XVI. Daí que os casos de nulidade no nosso ordenamento são aqueles que vêm estabelecidos no art. 133.º do CPA, normativo este que encerra em si, para além duma remessa para o que se mostre fulminado em lei especial com o desvalor da nulidade, um enunciado genérico que contém a lista das nulidades.
XVII. E reportando-se ao regime decorrente do citado art. 133.º refere Marcelo Rebelo de Sousa (em “Inexistência jurídica” in: “DJAP”, vol. V, pág. 242) que “… o Código aponta para as seguintes inovações, no domínio que nos importa: 1.º Suprime a figura da nulidade por natureza, ao englobá-la na cláusula geral do n.º 1 do art. 133.º; … 2.º Define de tal modo a nulidade que praticamente cobre todas as situações que a doutrina e a jurisprudência consideravam de inexistência jurídica do ato administrativo. ... Tomando esta segunda inovação, vemos que a nulidade passa a corresponder à falta de qualquer dos elementos essenciais do ato.
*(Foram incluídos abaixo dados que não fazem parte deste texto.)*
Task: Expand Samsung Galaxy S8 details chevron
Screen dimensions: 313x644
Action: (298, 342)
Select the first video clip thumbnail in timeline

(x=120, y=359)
Definindo Diogo Freitas do Amaral - principal autor material ou informal do Código - elementos de molde a abarcar o que outros setores da doutrina (em que nos integramos) qualificam de pressupostos, e parecendo ser esse o sentido vazado no Código, na previsão do art. 133.º n.º 1 caberiam a falta de sujeito (órgão administrativo), de competência em termos de função do Estado e de competência absoluta, e de suscetibilidade de atuação imputável a órgão da Administração (isto é, por titulares devidamente investidos e preenchendo os requisitos de tal imputação). … Por outras palavras, acarretariam nulidade todos os casos de inidentificabilidade orgânica mínima, bem como os de inidentificabilidade material mínimas (enumerados no n.º 2) …”.
XVIII. Da leitura do dispositivo em referência resulta, assim, para além duma enumeração exemplificativa das situações geradores de nulidade (cfr. o seu n.º 2 quando se emprega a expressão “
designadamente”), uma enumeração genérica de duas situações geradoras igualmente do desvalor da nulidade (cfr. o seu n.º 1), ou seja, por um lado, temos aquelas situações em que por lei especial é fulminado um ato com tal forma de invalidade e, por outro, temos as situações em que um ato é nulo por lhe faltarem os “elementos essenciais”.
XIX. Atente-se, por outro lado, que dúvidas não existem quanto à previsão legal da al. d) do n.º 2 do art. 133.º do CPA de que a mesma é extensível à violação de direitos, liberdades e garantias do Título II da Parte I da CRP, bem como aos direitos de caráter análogo àqueles insertos no próprio texto constitucional, ou em norma de direito internacional ou comunitário ou ainda em lei ordinária (cfr. J.C. Vieira de Andrade in: "Direitos Fundamentais na Constituição Portuguesa de 1976", págs. 87 e segs.; J.M. Cardoso da Costa em "A hierarquia das normas constitucionais a sua função na proteção dos direitos fundamentais" in: BMJ n.º 396, pág. 93; M. Esteves de Oliveira, Pedro C. Gonçalves e J. Pacheco Amorim in: "Código do Procedimento Administrativo", 2.ª edição atualizada, revista e aumentada, pág. 646).
XX. Utilizando a expressão de J.M. Cardoso da Costa temos que o legislador terá pretendido tutelar com o disposto no art. 133.º, n.º 2, al. d) do CPA o "núcleo duro" da CRP (cfr. citado autor in: loc. e pág. citados supra).
XXI. Defendem J.M. Santos Botelho, A. Pires Esteves e J. Cândido de Pinho em sede de interpretação da expressão "conteúdo essencial de um direito fundamental" utilizada no normativo a que vimos fazendo alusão que ali se consagra uma formulação absoluta e restrita dos direitos fundamentais, sendo "… absoluta na medida em que sanção da nulidade afetará todos os atos administrativos..." e "... restrita já que não será qualquer lesão que será apta a gerar tal nulidade, mas, apenas, a que afete o conteúdo essencial…" (in: "Código do Procedimento Administrativo", 5.ª edição, pág. 799, nota 36).
XXII. Refira-se, ainda, que na previsão em análise estão ainda abrangidos os atos administrativos não só os que violam pelo seu conteúdo ou motivação esse direito fundamental mas também aqueles em cujo procedimento se postergam direitos dessa mesma natureza dos interessados.
XXIII. Caso a violação do direito fundamental não atinja o seu "conteúdo essencial" ou o seu "núcleo duro", então a sanção adequada será a anulabilidade.
[…]”
Fim da transcrição

Atentemos no seguinte.

Cotejada a Petição inicial, referem os Autores sob os pontos 3 a 9, que o edifício, e antes disso o terreno de que são proprietários, está na sua posse e dos seus antepossuidores há mais de 20 anos e que se não por outra via, que o adquiriram por usucapião.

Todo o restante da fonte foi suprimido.